1
votes

I have successfuly created a satisfying disparity map using cv::stereoSGBM class in OpenCV 2.4.5, with 256 different disparity levels. I have divided all the disparity values by 16, as indicated in the documentation, but this final map can't possibly contain the "true" disparities: if I add to a (x, y) pixel's horizontal dimension its computed disparity (x + d), the resulting coordinates (x + d, y) in the other image correspond to a completely different pixel.

I guess the problem stems from the fact that I parameterized stereoSGBM initially for 256 disparity levels, but the actual maximum disparity (in pixels) is way smaller.
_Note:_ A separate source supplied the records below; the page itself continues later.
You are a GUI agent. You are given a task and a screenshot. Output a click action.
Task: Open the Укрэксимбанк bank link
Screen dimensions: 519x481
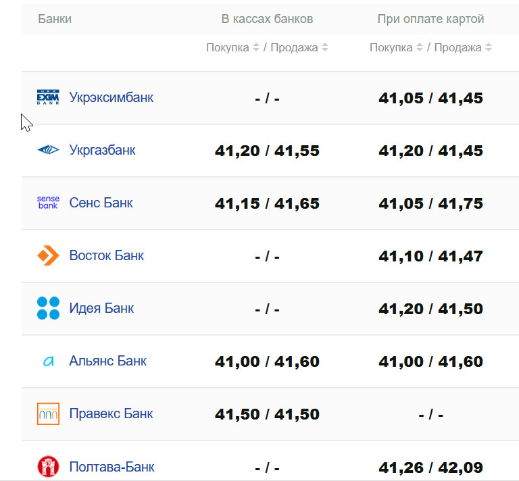111,97
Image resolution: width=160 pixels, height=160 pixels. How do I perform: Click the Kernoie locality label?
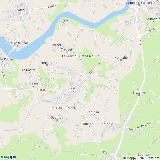tap(107, 124)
Since I don't really know the actual maximum disparity, I can't just normalize accordingly the values computed by stereoSGBM.

I need the actual disparity values to compute dense stereo correspondences (necessary for triangulation and 3D reconstruction).

2

2 Answers

3
votes

I had the same problem and this is how I fixed it:

Your actual (raw) disparity is what the StereoSGBM class gives as output. You scale it only so that you can see it in an image format.
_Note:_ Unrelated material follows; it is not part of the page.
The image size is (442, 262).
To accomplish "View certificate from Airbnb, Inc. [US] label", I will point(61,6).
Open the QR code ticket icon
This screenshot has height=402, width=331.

In order to obtain corresponding pixels of the left and the right images, use the disparity matrix given by the StereoSGBM class as is. That means, you should not be scaling it to view in the image format. Then you'll get the corresponding points properly.

But be careful when you're accessing these values. The data type is _int16. You'll run into exceptions if you use the wrong data type.
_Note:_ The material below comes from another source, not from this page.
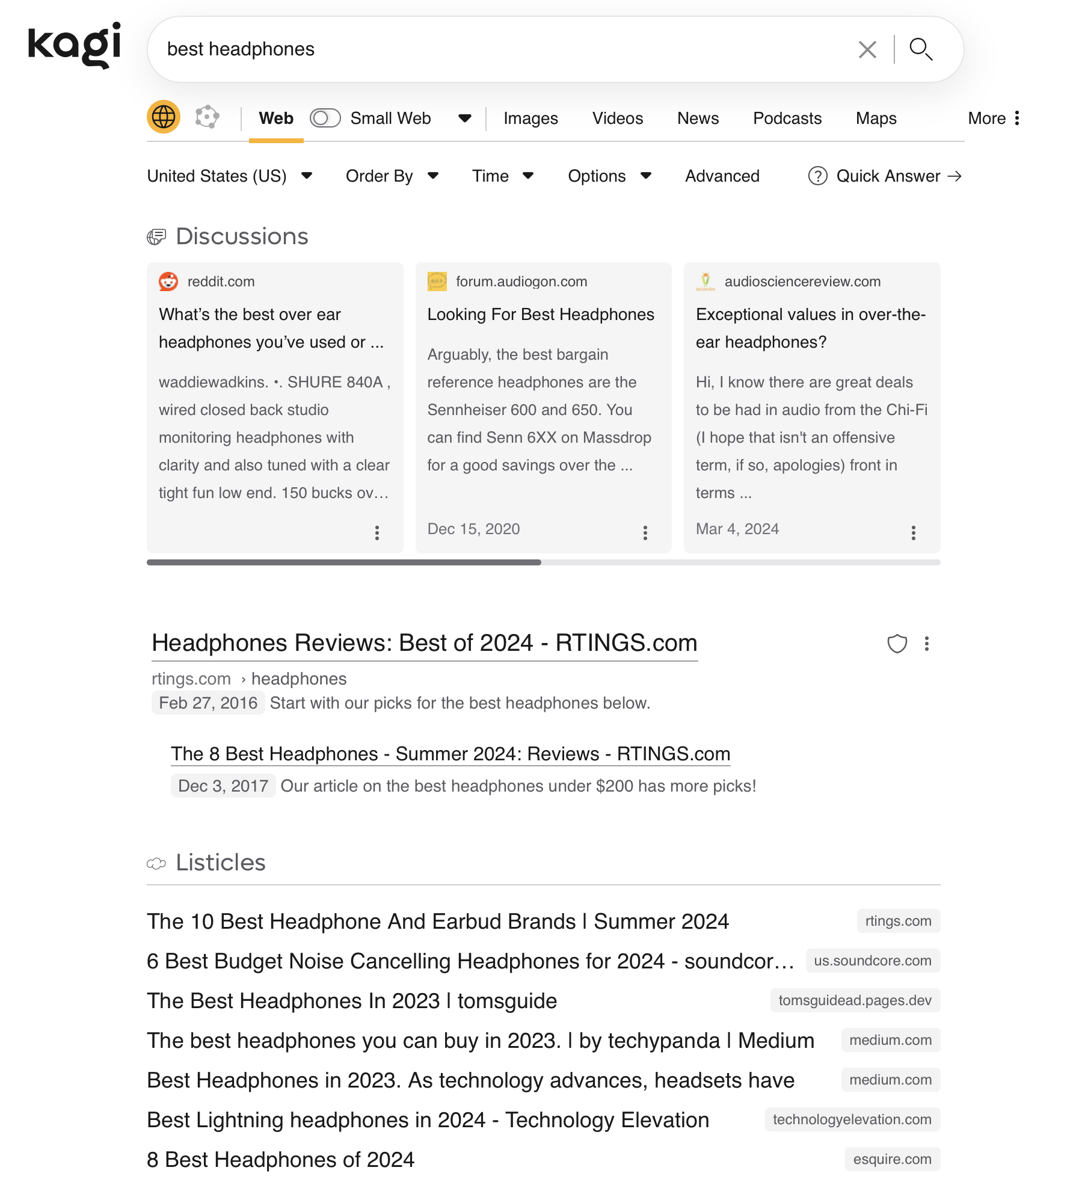Screen dimensions: 1079x1197
Task: Click the Discussions section speech bubble icon
Action: [156, 236]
This is what you'll do for corresponding points: Suppose I1 is your left image and I2 is your right image, and d is the disparity value at some row i and column j, then, I1(i,j) and I2(i,j-d) will be the corresponding points, assuming horizontal stereo.

0
votes

I did some tests and the true disparity is given to you when you divide the output of SGBM by 16. Here you see two histograms of the disparity output for -128 to 128 and -128 to 256 disparity: (the displayed disparity is divided by 16)

-128_128

-128_256

You see that the middle area between -50 and 128 is equivalent. So the values for num_disparity and min_disparity doesn't affect the scaled output of SGBM.

Note that the disparity is scaled by the baseline and focal length of the used cameras. So if you use several disparity maps from multiple stereo-pair images, every single disparity map is scaled by the baseline of this pair and if different cameras were used by the specific focal lengths.